Aspettavo la sera, per i cartoni animati. Li guardavamo a turno. Ma se  capitavi quando il proiettore magari non funzionava, si saltavano i cartoni. E allora mi dispiaceva, una delusione perché mi sembrava di essere al cinema. E io al cinema non ero mai andato.

Vecchissime le signorine

Le vedevo molto vecchie, ma avranno avuto 17 o 18 anni. Solo una me la ricordo buona. Consegnavamo i soldi, ma alla fine mancavano sempre. Con la scusa che dovevamo pagare le  cartoline e i francobolli, ma non sapevamo contare i soldi. Avevo comprato la mucca Carolina, gonfiabile, ma a casa non l’ho mai portata. Scrivevo le lettere a casa. Le signorine leggevano la posta. Dovevamo scrivere che andava tutto bene.

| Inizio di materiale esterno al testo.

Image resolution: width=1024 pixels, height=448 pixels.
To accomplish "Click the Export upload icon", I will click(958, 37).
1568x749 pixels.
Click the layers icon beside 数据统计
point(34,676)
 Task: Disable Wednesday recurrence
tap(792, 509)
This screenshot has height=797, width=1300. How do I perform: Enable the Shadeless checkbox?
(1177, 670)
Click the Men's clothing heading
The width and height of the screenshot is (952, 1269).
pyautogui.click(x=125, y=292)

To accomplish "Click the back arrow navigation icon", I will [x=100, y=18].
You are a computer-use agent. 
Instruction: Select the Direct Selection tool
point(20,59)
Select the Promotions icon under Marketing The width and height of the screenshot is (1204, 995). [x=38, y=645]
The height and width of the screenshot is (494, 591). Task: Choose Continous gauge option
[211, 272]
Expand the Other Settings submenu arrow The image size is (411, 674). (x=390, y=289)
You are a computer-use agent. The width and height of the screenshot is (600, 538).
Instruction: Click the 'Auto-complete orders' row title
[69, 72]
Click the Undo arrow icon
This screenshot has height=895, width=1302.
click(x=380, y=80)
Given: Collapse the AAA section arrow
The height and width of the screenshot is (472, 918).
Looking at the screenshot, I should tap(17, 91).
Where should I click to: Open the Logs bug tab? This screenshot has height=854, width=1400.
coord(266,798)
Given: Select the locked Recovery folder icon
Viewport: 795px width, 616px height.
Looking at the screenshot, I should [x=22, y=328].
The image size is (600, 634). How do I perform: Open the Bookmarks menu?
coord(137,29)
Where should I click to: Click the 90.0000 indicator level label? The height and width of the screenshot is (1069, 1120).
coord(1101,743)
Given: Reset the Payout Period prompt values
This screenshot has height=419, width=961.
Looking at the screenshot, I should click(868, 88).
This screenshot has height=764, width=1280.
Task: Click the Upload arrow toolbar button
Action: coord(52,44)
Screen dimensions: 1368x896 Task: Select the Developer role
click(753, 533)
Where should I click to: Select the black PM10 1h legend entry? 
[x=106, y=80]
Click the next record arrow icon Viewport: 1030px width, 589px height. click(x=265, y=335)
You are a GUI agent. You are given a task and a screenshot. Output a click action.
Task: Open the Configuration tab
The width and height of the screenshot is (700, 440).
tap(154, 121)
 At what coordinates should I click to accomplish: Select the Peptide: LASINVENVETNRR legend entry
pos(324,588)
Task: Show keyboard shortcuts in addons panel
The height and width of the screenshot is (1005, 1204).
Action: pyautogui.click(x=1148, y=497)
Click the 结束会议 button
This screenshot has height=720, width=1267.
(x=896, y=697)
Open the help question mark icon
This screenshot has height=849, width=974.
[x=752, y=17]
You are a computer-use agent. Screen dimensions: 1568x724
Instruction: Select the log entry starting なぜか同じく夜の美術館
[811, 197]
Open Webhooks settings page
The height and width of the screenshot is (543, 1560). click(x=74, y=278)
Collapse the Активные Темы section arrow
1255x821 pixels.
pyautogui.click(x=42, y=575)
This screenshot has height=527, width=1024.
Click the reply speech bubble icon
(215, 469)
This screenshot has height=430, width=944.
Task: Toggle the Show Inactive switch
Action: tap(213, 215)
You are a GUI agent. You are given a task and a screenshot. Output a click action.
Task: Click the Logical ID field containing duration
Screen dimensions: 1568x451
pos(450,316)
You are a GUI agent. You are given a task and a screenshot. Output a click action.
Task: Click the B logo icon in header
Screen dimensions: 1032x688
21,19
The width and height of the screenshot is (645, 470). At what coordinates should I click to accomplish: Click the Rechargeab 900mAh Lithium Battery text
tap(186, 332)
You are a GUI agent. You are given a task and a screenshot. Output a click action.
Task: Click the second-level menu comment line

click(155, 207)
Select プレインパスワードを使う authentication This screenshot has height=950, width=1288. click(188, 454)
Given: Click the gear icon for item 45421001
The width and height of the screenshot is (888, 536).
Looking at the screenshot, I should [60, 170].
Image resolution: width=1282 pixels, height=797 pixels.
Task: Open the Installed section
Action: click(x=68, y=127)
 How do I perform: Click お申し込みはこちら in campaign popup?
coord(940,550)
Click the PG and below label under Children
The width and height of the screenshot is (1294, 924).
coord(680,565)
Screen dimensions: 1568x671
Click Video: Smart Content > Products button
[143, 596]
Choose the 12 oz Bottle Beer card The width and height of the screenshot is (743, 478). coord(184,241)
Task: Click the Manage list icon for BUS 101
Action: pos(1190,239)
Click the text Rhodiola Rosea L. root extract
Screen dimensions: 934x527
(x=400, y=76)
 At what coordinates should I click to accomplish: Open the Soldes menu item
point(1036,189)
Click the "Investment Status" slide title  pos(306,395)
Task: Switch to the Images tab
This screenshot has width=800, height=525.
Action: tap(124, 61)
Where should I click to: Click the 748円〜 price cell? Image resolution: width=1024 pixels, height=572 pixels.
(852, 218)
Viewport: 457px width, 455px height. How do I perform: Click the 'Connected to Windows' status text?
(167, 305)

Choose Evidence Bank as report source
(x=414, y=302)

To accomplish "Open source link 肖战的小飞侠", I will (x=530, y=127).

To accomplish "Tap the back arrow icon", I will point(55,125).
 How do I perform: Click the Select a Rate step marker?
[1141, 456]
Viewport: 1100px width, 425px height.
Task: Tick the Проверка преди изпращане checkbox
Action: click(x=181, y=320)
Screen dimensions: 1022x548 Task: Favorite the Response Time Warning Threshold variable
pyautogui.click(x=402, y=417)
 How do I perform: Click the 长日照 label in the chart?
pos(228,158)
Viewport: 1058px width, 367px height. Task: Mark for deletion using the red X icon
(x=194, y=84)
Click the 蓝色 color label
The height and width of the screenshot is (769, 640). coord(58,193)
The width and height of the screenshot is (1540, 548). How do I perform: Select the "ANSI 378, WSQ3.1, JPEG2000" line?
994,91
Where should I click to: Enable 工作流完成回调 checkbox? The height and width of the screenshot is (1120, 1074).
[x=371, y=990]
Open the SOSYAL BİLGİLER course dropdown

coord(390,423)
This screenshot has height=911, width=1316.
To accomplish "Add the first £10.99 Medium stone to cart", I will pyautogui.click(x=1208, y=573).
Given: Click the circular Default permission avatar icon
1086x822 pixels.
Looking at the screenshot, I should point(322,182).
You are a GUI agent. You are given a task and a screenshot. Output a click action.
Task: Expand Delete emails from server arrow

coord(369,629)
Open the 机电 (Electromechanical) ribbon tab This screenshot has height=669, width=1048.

Il ritorno con la cena al sacco

Aspettavo il ritorno anche per la cena al sacco, con quella cotoletta impanata, altissima, tenera, saporita, con un pane bianco, morbido. Buonissima, un sapore mai più sentito. Forse l’avranno fatto per farci rimanere impresso un buon ricordo della colonia. Mah! Non lo so. Perché la prima volta  il mare l’ho visto in colonia, ma non era la gioia del mare. Per me il mare era quello di marina di Chioggia, quando ci andavo con tutta la mia famiglia. Infatti, dopo due anni i miei genitori hanno capito  e non mi ci hanno più mandato in colonia. E mio fratello, più piccolo di me, non c’è proprio andato.

Calambrone, ex colonia “Regina Elena” vista dal mare, padiglione sud

Con i fratelli Carradore condivido il destino di essere figlio di ferroviere. Qui siamo nel 1968 e questo sono io, sempre alla colonia di Calambrone. Poi sono seguiti quattro anni di colonia a Ballabio (LC).
Di Calambrone ho rimosso tutto, incubi compresi.